Telecommuting is Great – But Not For Everyone

Today’s post is provided by Joyce Maroney, Executive Director of the Workforce Institute. Here she discusses the question, how do you improve work life balance when telecommuting isn’t possible?

The Boston Globe recently published an editorial reviewing Governor Charlie Baker’s proposal to pay organizations a $2000 credit per worker whose job is redefined as a telecommuting job beginning January 1, 2020. That is, the credit is intended to create net new remote jobs and thereby take cars off the road. How much of an impact can that make on the current extreme state of traffic congestion in Boston?
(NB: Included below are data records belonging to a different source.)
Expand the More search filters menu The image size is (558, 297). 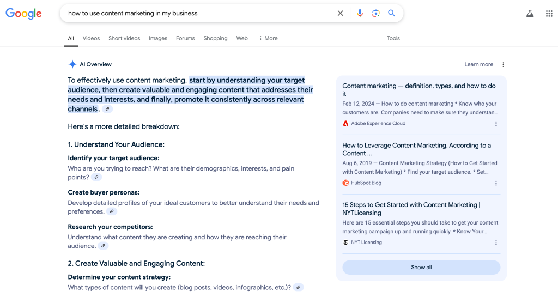point(268,38)
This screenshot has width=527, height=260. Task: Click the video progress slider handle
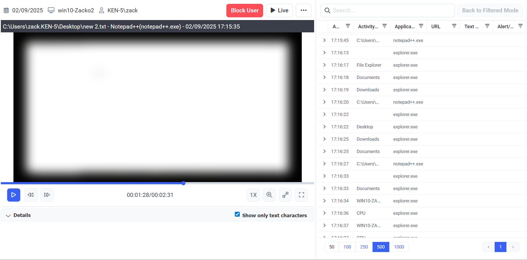tap(184, 183)
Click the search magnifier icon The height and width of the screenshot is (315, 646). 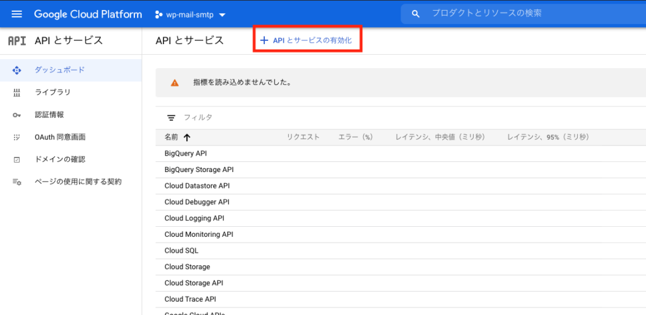click(415, 14)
Traffic in and around Boston is horrendous for a multitude of reasons and it has only gotten worse in recent years. Thank you fellow Americans for underwriting the Big Dig. It helped a little bit to speed traffic moving through the city, but the surface roads are crazy. With the old elevated highway gone that separated the waterfront from the rest of the city, the Seaport neighborhood of Boston has bubbled forth from acres of parking lots and abandoned warehouses, giving rise to scores of waterfront condominiums, businesses, hotels, and restaurants. It is probably the most congested neighborhood in the city now and is not the only one undergoing rapid gentrification.

The Seaport impact is just a drop in the bucket of the miseries of commuting here. Massachusetts unemployment is at 3.1% – significantly lower than the national average. We are host to world ranked hospitals, universities, tech and biotech firms who are all competing for more commuters, er, workers. Home prices and rents have never been higher in Massachusetts, so people are lengthening their commutes as they settle further and further from their jobs to secure affordable housing. Public transportation isn’t keeping up. Ride sharing services result in even more vehicles on the road.

Governor Baker’s proposal is intended to ease congestion, especially during commuting hours. And it probably would have some impact. It doesn’t work, however, for the hundreds of thousands of workers in the Commonwealth who can’t do their jobs from home. Office of Labor and Development data indicates that of the 20 top categories of employment in Massachusetts, 12 out of 20 are jobs requiring presence; i.e. the right person in the right place at the right time. There are over 300,000 workers in food preparation, almost 700,000 in medical positions, over 100,000 in retail jobs. You get the gist.

This doesn’t mean there aren’t solutions for workers in these jobs that can lessen the pain of their commute when they can’t avoid commuting altogether.

  • Where possible, flexible scheduling of work can help workers commute during lighter traffic periods.
  • Giving workers the ability to swap shifts with coworkers, ideally without having to come into the work site to do so, can alleviate some of the stress of commuting on days when the commute is inconsistent with being present for a responsibility outside of work.
  • Where public transit is a feasible option for a worker, underwriting his/her public transportation pass can be a great benefit.
  • Providing shuttle services for employees keeps them out of their own cars. Several of the major hospitals in Boston collaborate to provide such a shuttle for their employees.

I applaud the Governor’s proposed investment to encourage telecommuting for workers who can do their jobs on laptops. It would be great if practices like these for frontline workers were also promoted.